Directions:
Having read the records, set them all down exactly as they appear.

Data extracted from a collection

_ _ _ _ _ _ _

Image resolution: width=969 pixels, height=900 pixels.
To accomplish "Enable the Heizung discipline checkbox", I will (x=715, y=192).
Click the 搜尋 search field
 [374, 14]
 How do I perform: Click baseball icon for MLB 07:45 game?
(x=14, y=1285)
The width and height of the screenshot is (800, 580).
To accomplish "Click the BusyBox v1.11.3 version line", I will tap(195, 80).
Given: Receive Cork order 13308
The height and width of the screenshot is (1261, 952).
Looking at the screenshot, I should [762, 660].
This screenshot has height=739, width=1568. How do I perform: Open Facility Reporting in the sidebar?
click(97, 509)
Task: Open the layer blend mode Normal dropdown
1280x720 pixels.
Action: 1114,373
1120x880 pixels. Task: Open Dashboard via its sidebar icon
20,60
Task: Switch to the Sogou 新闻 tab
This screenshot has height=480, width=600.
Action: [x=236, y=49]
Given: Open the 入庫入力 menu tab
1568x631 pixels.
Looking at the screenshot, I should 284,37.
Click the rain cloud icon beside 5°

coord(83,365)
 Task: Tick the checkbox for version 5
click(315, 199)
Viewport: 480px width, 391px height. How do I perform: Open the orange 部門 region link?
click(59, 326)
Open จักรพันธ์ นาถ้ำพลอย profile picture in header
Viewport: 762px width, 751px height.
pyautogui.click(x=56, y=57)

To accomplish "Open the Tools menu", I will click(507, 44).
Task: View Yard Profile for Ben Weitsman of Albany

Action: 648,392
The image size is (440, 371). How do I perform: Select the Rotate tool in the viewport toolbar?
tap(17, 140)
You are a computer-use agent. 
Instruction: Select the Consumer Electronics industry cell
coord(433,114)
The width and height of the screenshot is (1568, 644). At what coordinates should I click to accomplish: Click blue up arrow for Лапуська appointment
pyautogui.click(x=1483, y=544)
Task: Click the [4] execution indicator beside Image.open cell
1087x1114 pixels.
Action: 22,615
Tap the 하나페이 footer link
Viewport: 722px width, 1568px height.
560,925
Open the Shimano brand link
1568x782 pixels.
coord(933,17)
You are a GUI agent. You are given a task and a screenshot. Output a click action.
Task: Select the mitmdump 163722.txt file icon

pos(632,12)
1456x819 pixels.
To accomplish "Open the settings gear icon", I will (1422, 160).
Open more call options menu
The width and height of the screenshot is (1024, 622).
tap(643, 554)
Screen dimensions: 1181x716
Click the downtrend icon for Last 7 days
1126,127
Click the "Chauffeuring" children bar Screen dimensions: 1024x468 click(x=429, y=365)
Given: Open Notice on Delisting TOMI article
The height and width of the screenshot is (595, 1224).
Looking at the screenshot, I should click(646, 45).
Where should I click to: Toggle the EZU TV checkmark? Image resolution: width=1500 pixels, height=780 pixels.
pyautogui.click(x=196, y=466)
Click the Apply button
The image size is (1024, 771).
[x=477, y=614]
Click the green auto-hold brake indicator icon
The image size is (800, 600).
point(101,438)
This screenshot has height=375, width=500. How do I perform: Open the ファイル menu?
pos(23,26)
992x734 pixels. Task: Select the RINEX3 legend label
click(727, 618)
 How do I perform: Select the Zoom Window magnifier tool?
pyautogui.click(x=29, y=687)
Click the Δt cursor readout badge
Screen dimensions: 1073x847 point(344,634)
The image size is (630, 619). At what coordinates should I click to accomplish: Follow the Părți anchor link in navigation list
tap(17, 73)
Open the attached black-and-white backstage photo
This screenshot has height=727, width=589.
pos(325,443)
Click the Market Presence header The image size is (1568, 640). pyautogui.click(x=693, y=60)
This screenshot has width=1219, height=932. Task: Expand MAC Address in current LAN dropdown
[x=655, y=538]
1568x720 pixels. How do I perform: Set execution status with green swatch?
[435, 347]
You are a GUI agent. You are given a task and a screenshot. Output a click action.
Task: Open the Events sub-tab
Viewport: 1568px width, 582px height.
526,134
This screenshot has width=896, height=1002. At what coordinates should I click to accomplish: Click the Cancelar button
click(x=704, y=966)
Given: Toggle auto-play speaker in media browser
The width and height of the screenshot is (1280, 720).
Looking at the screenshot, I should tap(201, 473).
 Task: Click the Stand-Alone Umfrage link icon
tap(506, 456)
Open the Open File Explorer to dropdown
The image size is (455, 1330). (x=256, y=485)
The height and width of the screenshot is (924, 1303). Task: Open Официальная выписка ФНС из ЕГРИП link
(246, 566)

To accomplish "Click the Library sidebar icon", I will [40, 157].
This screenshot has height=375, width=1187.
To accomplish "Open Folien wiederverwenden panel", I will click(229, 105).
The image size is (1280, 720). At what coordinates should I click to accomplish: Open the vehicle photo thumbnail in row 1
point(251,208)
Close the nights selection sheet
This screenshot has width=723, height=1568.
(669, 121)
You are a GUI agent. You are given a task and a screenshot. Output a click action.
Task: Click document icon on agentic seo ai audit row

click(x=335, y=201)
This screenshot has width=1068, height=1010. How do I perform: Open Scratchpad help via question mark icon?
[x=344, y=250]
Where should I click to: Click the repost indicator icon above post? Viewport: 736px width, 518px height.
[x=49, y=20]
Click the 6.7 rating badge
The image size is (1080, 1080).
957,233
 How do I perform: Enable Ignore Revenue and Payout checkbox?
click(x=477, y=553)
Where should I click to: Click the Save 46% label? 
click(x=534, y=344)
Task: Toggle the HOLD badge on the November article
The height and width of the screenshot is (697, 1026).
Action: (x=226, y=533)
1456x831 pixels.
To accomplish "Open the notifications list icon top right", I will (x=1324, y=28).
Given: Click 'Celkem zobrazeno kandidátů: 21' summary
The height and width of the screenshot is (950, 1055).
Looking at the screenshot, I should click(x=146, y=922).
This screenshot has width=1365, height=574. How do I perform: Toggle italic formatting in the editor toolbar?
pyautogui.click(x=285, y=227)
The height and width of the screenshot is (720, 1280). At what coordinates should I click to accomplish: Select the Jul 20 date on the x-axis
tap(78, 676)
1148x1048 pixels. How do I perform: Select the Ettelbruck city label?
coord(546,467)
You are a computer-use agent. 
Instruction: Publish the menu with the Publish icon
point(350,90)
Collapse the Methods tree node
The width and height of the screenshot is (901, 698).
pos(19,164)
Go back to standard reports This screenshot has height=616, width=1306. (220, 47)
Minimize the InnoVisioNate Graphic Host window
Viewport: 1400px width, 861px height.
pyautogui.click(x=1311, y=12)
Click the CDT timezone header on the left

_ _ _ _ _ _ _

Task response:
Image resolution: width=969 pixels, height=900 pixels.
To accomplish "Enable the Heizung discipline checkbox", I will (x=715, y=192).
Click the 搜尋 search field
 [374, 14]
 How do I perform: Click baseball icon for MLB 07:45 game?
(x=14, y=1285)
The width and height of the screenshot is (800, 580).
To accomplish "Click the BusyBox v1.11.3 version line", I will tap(195, 80).
Given: Receive Cork order 13308
The height and width of the screenshot is (1261, 952).
Looking at the screenshot, I should [762, 660].
This screenshot has height=739, width=1568. How do I perform: Open Facility Reporting in the sidebar?
click(97, 509)
Task: Open the layer blend mode Normal dropdown
1280x720 pixels.
Action: 1114,373
1120x880 pixels. Task: Open Dashboard via its sidebar icon
20,60
Task: Switch to the Sogou 新闻 tab
This screenshot has height=480, width=600.
Action: [x=236, y=49]
Given: Open the 入庫入力 menu tab
1568x631 pixels.
Looking at the screenshot, I should 284,37.
Click the rain cloud icon beside 5°

coord(83,365)
 Task: Tick the checkbox for version 5
click(315, 199)
Viewport: 480px width, 391px height. How do I perform: Open the orange 部門 region link?
click(59, 326)
Open จักรพันธ์ นาถ้ำพลอย profile picture in header
Viewport: 762px width, 751px height.
pyautogui.click(x=56, y=57)

To accomplish "Open the Tools menu", I will click(507, 44).
Task: View Yard Profile for Ben Weitsman of Albany

Action: 648,392
The image size is (440, 371). How do I perform: Select the Rotate tool in the viewport toolbar?
tap(17, 140)
You are a computer-use agent. 
Instruction: Select the Consumer Electronics industry cell
coord(433,114)
The width and height of the screenshot is (1568, 644). At what coordinates should I click to accomplish: Click blue up arrow for Лапуська appointment
pyautogui.click(x=1483, y=544)
Task: Click the [4] execution indicator beside Image.open cell
1087x1114 pixels.
Action: 22,615
Tap the 하나페이 footer link
Viewport: 722px width, 1568px height.
560,925
Open the Shimano brand link
1568x782 pixels.
coord(933,17)
You are a GUI agent. You are given a task and a screenshot. Output a click action.
Task: Select the mitmdump 163722.txt file icon

pos(632,12)
1456x819 pixels.
To accomplish "Open the settings gear icon", I will (1422, 160).
Open more call options menu
The width and height of the screenshot is (1024, 622).
tap(643, 554)
Screen dimensions: 1181x716
Click the downtrend icon for Last 7 days
1126,127
Click the "Chauffeuring" children bar Screen dimensions: 1024x468 click(x=429, y=365)
Given: Open Notice on Delisting TOMI article
The height and width of the screenshot is (595, 1224).
Looking at the screenshot, I should click(646, 45).
Where should I click to: Toggle the EZU TV checkmark? Image resolution: width=1500 pixels, height=780 pixels.
pyautogui.click(x=196, y=466)
Click the Apply button
The image size is (1024, 771).
[x=477, y=614]
Click the green auto-hold brake indicator icon
The image size is (800, 600).
point(101,438)
This screenshot has height=375, width=500. How do I perform: Open the ファイル menu?
pos(23,26)
992x734 pixels. Task: Select the RINEX3 legend label
click(727, 618)
 How do I perform: Select the Zoom Window magnifier tool?
pyautogui.click(x=29, y=687)
Click the Δt cursor readout badge
Screen dimensions: 1073x847 point(344,634)
The image size is (630, 619). At what coordinates should I click to accomplish: Follow the Părți anchor link in navigation list
tap(17, 73)
Open the attached black-and-white backstage photo
This screenshot has height=727, width=589.
pos(325,443)
Click the Market Presence header The image size is (1568, 640). pyautogui.click(x=693, y=60)
This screenshot has width=1219, height=932. Task: Expand MAC Address in current LAN dropdown
[x=655, y=538]
1568x720 pixels. How do I perform: Set execution status with green swatch?
[435, 347]
You are a GUI agent. You are given a task and a screenshot. Output a click action.
Task: Open the Events sub-tab
Viewport: 1568px width, 582px height.
526,134
This screenshot has width=896, height=1002. At what coordinates should I click to accomplish: Click the Cancelar button
click(x=704, y=966)
Given: Toggle auto-play speaker in media browser
The width and height of the screenshot is (1280, 720).
Looking at the screenshot, I should tap(201, 473).
 Task: Click the Stand-Alone Umfrage link icon
tap(506, 456)
Open the Open File Explorer to dropdown
The image size is (455, 1330). (x=256, y=485)
The height and width of the screenshot is (924, 1303). Task: Open Официальная выписка ФНС из ЕГРИП link
(246, 566)

To accomplish "Click the Library sidebar icon", I will [40, 157].
This screenshot has height=375, width=1187.
To accomplish "Open Folien wiederverwenden panel", I will click(229, 105).
The image size is (1280, 720). At what coordinates should I click to accomplish: Open the vehicle photo thumbnail in row 1
point(251,208)
Close the nights selection sheet
This screenshot has width=723, height=1568.
(669, 121)
You are a GUI agent. You are given a task and a screenshot. Output a click action.
Task: Click document icon on agentic seo ai audit row

click(x=335, y=201)
This screenshot has width=1068, height=1010. How do I perform: Open Scratchpad help via question mark icon?
[x=344, y=250]
Where should I click to: Click the repost indicator icon above post? Viewport: 736px width, 518px height.
[x=49, y=20]
Click the 6.7 rating badge
The image size is (1080, 1080).
957,233
 How do I perform: Enable Ignore Revenue and Payout checkbox?
click(x=477, y=553)
Where should I click to: Click the Save 46% label? 
click(x=534, y=344)
Task: Toggle the HOLD badge on the November article
The height and width of the screenshot is (697, 1026).
Action: (x=226, y=533)
1456x831 pixels.
To accomplish "Open the notifications list icon top right", I will (x=1324, y=28).
Given: Click 'Celkem zobrazeno kandidátů: 21' summary
The height and width of the screenshot is (950, 1055).
Looking at the screenshot, I should click(x=146, y=922).
This screenshot has width=1365, height=574. How do I perform: Toggle italic formatting in the editor toolbar?
pyautogui.click(x=285, y=227)
The height and width of the screenshot is (720, 1280). At what coordinates should I click to accomplish: Select the Jul 20 date on the x-axis
tap(78, 676)
1148x1048 pixels. How do I perform: Select the Ettelbruck city label?
coord(546,467)
You are a computer-use agent. 
Instruction: Publish the menu with the Publish icon
point(350,90)
Collapse the Methods tree node
The width and height of the screenshot is (901, 698).
pos(19,164)
Go back to standard reports This screenshot has height=616, width=1306. (220, 47)
Minimize the InnoVisioNate Graphic Host window
Viewport: 1400px width, 861px height.
pyautogui.click(x=1311, y=12)
Click the CDT timezone header on the left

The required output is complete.